- [Your goal]: Search the entries below for the word "computer" and copy every line where it appears.

- [Records shown]:
%%

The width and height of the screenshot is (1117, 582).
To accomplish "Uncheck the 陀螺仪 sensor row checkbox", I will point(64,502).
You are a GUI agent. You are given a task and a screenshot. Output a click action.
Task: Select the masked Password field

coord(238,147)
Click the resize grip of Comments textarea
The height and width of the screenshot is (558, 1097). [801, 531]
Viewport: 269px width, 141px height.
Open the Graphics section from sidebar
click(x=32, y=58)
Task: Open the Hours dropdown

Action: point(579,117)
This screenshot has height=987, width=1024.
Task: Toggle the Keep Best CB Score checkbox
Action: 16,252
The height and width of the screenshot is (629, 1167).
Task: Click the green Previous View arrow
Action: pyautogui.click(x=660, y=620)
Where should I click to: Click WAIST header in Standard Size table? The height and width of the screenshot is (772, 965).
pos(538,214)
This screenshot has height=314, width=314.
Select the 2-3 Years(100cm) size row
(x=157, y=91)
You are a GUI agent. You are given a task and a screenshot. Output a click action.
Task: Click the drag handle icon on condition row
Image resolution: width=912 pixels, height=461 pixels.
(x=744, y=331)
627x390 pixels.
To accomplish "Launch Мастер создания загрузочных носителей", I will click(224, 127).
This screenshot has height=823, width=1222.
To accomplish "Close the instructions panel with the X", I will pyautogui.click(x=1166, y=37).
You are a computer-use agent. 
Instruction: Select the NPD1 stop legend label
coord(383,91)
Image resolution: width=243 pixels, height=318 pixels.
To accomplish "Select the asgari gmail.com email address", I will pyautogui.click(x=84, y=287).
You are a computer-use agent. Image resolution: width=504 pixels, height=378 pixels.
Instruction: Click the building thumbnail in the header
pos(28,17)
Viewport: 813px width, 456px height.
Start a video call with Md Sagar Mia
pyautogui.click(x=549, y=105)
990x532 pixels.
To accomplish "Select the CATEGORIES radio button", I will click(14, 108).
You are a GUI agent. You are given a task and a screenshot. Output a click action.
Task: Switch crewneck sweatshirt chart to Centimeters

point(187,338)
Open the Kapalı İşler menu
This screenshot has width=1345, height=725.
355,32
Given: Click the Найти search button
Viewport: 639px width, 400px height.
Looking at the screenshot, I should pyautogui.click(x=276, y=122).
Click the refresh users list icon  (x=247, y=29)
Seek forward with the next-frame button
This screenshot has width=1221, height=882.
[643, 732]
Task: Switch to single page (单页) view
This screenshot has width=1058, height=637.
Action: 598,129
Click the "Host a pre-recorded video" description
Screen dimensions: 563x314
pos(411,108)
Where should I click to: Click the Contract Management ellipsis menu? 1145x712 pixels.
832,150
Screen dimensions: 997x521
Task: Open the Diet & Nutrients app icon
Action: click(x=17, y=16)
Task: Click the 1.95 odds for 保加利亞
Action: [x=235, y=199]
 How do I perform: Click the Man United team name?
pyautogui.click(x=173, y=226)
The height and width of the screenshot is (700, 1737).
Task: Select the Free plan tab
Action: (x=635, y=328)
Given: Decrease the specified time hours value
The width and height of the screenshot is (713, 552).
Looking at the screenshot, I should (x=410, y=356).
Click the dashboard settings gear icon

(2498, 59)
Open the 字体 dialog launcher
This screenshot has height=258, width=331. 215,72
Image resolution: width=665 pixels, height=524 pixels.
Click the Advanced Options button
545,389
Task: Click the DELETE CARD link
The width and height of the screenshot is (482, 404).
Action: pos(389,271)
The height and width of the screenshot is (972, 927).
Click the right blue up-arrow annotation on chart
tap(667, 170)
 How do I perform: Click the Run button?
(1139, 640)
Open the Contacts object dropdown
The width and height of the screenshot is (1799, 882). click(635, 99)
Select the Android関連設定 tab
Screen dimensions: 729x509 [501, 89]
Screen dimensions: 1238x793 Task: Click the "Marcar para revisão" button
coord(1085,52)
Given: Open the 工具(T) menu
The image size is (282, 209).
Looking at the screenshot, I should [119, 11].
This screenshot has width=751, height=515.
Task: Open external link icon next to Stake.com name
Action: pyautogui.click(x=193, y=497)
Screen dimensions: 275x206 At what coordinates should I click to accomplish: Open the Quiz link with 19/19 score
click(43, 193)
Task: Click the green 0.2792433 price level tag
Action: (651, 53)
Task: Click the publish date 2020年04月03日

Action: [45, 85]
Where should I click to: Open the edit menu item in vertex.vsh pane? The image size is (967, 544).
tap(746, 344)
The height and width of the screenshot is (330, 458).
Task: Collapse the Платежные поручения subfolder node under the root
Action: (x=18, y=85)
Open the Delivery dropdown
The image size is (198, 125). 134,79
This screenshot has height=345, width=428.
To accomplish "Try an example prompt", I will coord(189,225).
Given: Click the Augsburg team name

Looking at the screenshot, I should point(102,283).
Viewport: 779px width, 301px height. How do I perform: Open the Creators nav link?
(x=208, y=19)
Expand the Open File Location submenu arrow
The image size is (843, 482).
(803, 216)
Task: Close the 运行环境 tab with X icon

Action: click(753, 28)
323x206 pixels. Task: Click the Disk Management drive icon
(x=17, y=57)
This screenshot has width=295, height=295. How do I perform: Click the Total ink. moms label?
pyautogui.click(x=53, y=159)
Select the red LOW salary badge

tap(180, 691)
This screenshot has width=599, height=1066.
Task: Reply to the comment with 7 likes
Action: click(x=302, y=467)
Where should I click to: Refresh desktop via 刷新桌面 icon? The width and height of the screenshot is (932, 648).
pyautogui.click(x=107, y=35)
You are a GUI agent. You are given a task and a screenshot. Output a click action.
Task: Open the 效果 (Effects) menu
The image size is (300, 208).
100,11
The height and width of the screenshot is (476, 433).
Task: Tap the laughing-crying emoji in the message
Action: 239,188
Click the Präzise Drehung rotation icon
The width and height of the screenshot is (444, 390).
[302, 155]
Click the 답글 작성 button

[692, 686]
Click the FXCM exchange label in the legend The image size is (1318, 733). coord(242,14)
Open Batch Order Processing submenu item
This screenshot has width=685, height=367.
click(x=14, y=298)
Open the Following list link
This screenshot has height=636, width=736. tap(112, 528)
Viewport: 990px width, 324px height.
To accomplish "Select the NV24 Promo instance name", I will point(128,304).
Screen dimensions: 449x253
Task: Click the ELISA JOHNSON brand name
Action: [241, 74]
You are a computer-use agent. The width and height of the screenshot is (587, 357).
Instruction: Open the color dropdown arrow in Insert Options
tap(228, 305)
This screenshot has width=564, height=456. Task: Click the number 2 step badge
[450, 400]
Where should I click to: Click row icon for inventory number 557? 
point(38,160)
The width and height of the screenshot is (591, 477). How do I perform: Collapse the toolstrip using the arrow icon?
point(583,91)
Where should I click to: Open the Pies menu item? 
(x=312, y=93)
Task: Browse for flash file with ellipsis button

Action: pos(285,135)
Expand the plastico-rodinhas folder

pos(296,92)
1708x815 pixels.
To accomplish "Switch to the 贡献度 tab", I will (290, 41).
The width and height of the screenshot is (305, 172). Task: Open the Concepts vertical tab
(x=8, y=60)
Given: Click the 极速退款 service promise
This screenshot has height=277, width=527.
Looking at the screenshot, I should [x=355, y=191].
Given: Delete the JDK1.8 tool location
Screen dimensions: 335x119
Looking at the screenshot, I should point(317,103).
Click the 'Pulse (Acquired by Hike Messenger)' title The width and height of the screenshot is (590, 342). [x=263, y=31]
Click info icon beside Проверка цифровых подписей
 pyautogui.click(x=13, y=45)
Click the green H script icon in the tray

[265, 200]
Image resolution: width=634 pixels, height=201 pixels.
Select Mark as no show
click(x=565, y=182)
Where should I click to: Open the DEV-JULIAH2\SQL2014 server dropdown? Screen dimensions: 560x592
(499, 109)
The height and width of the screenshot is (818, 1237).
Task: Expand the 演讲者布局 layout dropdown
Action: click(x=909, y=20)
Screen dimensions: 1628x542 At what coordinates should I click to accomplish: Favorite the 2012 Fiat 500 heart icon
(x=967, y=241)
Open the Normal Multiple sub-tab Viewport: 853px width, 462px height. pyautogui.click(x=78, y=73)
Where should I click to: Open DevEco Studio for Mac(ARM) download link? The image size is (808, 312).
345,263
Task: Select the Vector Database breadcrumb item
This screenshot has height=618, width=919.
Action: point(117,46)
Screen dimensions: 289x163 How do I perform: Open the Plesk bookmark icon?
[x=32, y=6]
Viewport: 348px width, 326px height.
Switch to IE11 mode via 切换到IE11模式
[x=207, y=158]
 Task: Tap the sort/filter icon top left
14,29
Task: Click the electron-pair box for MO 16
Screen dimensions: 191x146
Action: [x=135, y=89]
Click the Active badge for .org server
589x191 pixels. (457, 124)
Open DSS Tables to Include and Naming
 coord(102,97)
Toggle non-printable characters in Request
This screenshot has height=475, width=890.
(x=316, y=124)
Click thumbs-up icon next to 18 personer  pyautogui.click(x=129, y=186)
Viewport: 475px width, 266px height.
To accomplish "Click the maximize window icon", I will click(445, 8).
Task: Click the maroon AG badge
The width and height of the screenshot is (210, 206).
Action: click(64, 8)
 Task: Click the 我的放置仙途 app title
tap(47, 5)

%%

- [Reply to the task]:
You are a computer-use agent. 
You are a computer-use agent. Image resolution: width=504 pixels, height=378 pixels.
You are a computer-use agent. The width and height of the screenshot is (587, 357).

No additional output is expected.